> **How to complete this task**
Exclude all pictures, and reproduce exactly the lines from the one containing "Given: Open Tùy chỉnh custom range" through the end of the records, with nothing else added.

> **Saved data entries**
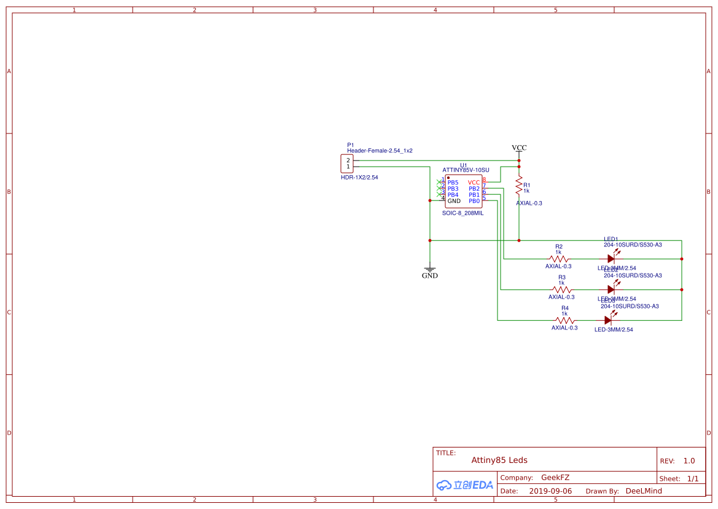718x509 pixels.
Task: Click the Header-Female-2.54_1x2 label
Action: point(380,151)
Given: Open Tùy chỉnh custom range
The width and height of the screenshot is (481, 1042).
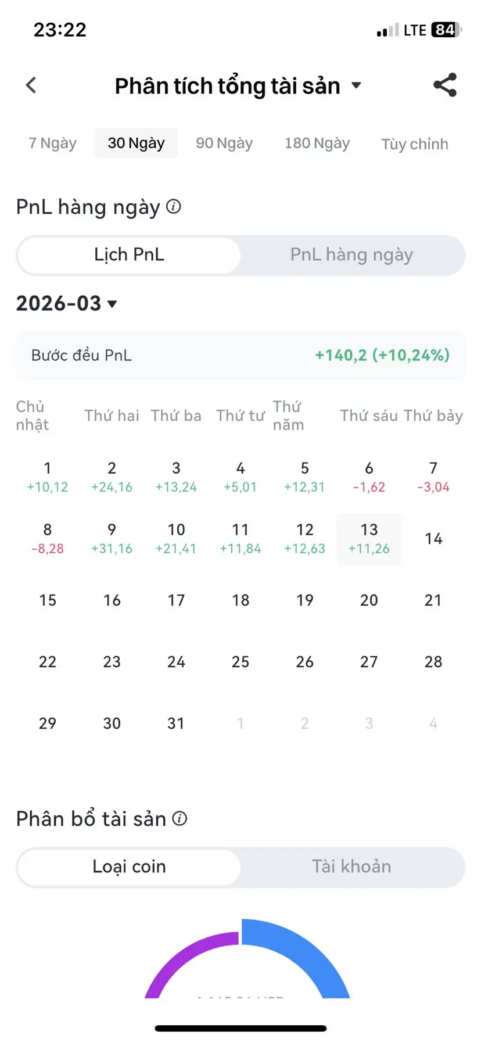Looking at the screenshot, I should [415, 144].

> **Answer box**
Given: Open Tùy chỉnh custom range
The width and height of the screenshot is (481, 1042).
Looking at the screenshot, I should [415, 144].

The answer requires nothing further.